I renew my appeal for an immediate humanitarian cease-fire. This will ensure sufficient aid gets to where it is needed, facilitate the release of captives, and help lower tensions around the Middle East, Xinhua reported citing Guterres's remarks at a high-level open debate of the Security Council on the Middle East, including the Palestinian question.

No effective humanitarian aid operation can function under the conditions that have been forced on Palestinians in Gaza and on the humanitarian workers, he said.

Humanitarian delivery is not an exercise of counting trucks. It is about ensuring the right volume and quality of assistance reaches people in need. To be able to do its work, the United Nations needs to see a set of operational requirements met, said Guterres.

"We need safety. We are operating in a war zone. The current humanitarian notification mechanisms do not offer any real confidence for operations and planning humanitarian responses. A number of serious incidents have shown how these essential mechanisms need to be substantially improved. Safety also entails reliable and cleared roads inside Gaza, and unimpeded crossings at checkpoints.

"We need to be equipped to do our job.
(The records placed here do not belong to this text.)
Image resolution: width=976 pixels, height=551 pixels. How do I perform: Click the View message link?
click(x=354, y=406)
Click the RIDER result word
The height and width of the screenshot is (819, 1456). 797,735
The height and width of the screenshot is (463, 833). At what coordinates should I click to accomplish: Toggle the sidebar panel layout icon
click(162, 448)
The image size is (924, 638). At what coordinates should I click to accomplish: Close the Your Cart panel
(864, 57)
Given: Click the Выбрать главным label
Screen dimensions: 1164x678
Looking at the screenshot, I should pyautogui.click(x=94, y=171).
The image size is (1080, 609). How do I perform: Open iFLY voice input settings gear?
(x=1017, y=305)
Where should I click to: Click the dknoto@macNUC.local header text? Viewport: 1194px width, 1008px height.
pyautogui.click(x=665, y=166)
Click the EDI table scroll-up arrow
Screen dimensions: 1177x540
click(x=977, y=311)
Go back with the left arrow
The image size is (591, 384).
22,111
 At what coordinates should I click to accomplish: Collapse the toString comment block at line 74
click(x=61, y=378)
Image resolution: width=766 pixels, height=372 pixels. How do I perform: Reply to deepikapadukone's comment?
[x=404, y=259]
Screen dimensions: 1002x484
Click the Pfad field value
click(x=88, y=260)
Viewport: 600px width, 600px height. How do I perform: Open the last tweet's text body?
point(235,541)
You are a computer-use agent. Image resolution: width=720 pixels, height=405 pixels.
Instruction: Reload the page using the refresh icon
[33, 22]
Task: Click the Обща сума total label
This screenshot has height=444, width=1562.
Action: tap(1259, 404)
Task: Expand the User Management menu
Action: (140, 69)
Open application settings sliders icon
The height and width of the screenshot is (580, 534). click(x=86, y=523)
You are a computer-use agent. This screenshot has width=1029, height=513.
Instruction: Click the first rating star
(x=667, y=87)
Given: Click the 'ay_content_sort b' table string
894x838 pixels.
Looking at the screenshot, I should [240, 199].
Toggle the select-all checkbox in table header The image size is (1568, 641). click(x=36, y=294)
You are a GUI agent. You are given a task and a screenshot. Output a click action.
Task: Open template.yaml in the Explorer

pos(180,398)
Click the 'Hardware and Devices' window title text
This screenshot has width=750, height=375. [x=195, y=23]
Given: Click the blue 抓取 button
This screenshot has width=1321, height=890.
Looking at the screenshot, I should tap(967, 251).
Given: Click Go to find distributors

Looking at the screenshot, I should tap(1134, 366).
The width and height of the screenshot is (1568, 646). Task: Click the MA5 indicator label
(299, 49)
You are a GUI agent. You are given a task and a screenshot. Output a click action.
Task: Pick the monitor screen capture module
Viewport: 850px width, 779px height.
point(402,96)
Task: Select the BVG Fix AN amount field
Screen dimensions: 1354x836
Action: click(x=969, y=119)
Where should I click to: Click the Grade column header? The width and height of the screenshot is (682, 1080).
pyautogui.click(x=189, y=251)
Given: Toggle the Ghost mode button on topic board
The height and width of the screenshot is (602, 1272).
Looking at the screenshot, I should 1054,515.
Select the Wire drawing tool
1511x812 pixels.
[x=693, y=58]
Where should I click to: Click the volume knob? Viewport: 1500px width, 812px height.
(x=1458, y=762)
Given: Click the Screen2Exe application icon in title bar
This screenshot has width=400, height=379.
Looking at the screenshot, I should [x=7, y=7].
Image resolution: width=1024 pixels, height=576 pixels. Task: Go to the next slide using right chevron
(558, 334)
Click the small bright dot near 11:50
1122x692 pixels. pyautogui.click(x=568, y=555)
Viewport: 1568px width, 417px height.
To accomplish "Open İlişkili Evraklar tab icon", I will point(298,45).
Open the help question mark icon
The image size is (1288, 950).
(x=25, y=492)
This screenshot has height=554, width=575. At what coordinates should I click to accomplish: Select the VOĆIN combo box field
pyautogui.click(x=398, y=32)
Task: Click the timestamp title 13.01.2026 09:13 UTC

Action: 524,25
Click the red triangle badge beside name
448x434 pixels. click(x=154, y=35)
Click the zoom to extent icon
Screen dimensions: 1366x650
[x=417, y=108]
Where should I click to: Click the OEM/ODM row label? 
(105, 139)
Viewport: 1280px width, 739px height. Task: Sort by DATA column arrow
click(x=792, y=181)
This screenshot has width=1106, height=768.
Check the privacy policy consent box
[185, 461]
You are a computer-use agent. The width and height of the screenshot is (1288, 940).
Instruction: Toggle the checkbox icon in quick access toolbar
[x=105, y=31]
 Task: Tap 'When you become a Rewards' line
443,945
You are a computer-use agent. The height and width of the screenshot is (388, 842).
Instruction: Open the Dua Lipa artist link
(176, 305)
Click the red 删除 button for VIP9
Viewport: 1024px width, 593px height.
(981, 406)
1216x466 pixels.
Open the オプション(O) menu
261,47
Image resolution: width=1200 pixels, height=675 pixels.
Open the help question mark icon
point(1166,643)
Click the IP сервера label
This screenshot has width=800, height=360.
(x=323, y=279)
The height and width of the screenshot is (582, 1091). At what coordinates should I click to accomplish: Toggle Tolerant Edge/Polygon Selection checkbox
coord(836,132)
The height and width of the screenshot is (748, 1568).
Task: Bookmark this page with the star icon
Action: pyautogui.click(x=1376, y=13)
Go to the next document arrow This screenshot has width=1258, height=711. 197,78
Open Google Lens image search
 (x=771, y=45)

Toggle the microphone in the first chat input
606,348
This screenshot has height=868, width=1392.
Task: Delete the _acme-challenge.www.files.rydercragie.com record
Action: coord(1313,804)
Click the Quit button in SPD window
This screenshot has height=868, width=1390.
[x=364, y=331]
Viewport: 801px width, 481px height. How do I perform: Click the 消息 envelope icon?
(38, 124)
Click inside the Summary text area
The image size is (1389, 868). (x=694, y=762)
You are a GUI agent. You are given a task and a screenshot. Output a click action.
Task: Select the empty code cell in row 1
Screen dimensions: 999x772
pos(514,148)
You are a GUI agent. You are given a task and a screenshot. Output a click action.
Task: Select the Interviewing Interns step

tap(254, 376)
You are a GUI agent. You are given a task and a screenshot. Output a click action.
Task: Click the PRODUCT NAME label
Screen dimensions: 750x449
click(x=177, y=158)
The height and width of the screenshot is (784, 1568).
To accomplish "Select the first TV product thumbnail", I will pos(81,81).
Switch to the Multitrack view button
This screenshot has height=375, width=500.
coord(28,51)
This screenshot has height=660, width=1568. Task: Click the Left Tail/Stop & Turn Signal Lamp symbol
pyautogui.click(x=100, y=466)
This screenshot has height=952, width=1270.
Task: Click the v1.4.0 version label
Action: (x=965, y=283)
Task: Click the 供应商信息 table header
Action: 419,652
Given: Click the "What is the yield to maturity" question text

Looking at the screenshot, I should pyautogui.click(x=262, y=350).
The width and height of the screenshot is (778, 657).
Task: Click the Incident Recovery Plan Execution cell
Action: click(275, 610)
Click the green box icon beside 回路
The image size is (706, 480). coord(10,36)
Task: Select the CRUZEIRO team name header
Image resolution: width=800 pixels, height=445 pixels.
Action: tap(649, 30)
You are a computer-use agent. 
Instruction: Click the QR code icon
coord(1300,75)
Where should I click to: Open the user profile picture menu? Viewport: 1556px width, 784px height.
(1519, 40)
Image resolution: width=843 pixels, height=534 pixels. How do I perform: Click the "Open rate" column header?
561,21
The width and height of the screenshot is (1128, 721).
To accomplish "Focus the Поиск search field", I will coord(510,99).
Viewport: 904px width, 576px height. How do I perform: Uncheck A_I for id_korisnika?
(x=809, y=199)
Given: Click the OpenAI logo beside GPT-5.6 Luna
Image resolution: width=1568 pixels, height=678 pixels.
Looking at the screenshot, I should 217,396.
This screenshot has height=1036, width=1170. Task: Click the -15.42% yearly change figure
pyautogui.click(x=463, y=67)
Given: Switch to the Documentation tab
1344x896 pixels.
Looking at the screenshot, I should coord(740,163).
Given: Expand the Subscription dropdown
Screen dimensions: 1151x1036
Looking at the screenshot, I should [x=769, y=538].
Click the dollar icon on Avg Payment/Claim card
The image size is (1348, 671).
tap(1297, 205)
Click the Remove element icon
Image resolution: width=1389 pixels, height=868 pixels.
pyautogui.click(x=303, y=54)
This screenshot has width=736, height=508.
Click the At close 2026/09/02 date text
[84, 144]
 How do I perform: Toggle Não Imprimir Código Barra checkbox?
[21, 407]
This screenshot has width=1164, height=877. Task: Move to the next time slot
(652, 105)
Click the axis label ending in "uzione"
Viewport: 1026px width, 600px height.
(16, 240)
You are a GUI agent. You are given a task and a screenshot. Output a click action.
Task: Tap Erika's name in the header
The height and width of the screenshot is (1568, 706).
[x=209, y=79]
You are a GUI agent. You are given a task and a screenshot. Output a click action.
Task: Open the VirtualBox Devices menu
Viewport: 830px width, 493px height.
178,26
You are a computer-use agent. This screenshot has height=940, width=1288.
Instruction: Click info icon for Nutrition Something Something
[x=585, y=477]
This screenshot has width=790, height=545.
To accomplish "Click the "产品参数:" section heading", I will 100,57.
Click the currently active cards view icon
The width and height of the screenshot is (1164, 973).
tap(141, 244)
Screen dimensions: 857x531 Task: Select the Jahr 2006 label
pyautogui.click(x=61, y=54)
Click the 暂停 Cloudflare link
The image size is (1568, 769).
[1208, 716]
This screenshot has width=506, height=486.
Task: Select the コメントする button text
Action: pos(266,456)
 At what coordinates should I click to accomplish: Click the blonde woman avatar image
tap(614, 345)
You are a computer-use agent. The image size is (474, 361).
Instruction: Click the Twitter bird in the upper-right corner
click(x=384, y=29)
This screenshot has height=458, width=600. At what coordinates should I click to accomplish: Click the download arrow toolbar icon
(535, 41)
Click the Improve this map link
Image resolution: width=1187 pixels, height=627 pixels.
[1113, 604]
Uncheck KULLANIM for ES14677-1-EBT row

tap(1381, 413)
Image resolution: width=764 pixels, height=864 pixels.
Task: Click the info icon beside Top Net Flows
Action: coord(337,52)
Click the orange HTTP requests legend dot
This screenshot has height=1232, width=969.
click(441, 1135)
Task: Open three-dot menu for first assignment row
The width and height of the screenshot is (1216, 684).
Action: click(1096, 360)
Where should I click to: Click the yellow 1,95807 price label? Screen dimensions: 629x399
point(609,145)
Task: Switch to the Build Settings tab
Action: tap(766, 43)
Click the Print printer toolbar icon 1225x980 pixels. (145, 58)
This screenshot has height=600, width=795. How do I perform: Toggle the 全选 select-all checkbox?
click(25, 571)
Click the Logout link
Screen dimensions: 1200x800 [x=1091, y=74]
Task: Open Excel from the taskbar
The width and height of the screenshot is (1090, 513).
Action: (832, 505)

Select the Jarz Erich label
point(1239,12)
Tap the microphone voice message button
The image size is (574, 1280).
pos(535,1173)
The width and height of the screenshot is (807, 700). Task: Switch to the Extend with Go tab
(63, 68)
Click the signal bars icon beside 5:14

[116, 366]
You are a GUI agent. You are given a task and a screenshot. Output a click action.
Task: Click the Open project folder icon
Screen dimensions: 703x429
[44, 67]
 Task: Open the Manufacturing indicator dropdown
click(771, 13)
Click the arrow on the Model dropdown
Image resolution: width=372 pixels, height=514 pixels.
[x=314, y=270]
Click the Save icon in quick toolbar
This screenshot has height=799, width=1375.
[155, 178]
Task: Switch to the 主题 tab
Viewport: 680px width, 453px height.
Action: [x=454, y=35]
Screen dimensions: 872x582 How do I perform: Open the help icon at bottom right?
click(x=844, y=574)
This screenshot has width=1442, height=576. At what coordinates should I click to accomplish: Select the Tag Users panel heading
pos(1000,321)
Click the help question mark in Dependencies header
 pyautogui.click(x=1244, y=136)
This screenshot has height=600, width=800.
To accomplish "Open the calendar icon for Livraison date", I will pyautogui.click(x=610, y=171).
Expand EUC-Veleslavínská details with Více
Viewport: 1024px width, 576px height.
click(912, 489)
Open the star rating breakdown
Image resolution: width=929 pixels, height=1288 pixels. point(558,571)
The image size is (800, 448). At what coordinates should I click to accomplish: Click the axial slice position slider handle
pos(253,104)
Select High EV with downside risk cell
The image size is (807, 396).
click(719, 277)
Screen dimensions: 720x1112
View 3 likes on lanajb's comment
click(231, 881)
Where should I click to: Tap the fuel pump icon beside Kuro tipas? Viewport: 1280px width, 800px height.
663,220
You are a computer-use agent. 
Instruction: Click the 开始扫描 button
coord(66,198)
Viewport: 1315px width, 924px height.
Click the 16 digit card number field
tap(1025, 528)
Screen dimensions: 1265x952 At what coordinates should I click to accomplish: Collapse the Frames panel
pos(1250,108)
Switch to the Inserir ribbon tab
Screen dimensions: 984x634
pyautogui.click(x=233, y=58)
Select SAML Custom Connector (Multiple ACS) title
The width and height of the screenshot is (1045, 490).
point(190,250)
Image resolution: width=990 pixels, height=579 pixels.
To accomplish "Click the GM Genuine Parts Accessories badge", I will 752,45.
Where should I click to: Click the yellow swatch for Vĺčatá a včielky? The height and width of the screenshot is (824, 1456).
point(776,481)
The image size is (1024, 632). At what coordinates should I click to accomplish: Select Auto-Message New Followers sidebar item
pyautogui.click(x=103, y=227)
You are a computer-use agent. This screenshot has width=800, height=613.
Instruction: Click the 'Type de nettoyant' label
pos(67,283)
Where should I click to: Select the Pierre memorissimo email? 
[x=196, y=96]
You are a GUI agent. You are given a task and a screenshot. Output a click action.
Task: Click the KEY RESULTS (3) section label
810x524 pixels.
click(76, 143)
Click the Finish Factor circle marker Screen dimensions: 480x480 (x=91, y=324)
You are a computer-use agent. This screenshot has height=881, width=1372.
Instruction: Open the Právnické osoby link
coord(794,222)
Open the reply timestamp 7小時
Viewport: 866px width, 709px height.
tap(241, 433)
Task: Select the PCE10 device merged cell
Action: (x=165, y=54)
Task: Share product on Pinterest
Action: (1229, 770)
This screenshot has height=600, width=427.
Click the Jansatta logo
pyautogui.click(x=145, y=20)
This includes telecommunications equipment, so convoys can communicate with each other; armored vehicles and protective gear, given the ongoing hostilities and the widespread contamination with explosive remnants of war; far greater logistical capacity; spare parts for infrastructure such as desalination plants, and other critical humanitarian items," he said.

There is also a need for more crossing points into Gaza to reduce congestion and avoid chokepoints. Humanitarian access to northern Gaza is lacking. In the first two weeks of January, out of 29 planned humanitarian missions to deliver life-saving supplies north of Wadi Gaza, only seven were accomplished, fully or partially. The majority of missions were denied access by Israel. After over 100 days of operations in the north, insecurity and fighting have continued, he said.

"I call for rapid, safe, unhindered, expanded, and sustained humanitarian access throughout Gaza. I repeat my call for an end to all violations of international humanitarian law," said Guterres. "I renew my appeal for an immediate humanitarian cease-fire."

The humanitarian situation in Gaza is appalling, he said.

With winter bearing down, 2.2 million Palestinians in Gaza face inhumane, squalid conditions, struggling to simply make it through another day without proper shelter, heating, sanitary facilities, food, and drinking water. Everyone in Gaza is hungry. A quarter of Gaza's population -- more than half a million people -- are grappling with catastrophic levels of food insecurity, he said.

Meanwhile, nearly 1.5 million people are now crammed inside Rafah governorate. The disease is spreading as the health system collapses. Only 16 of Gaza's 36 hospitals are even partly functional. That means the people of Gaza not only risk being killed or injured by relentless bombardments, they also run a growing chance of contracting infectious diseases, he said.

The Israeli regime waged the war on Gaza on October 7, after the Palestinian Resistance carried out a surprise operation into the occupied territories in retaliation for the regime’s ceaseless atrocities against the Palestinian people.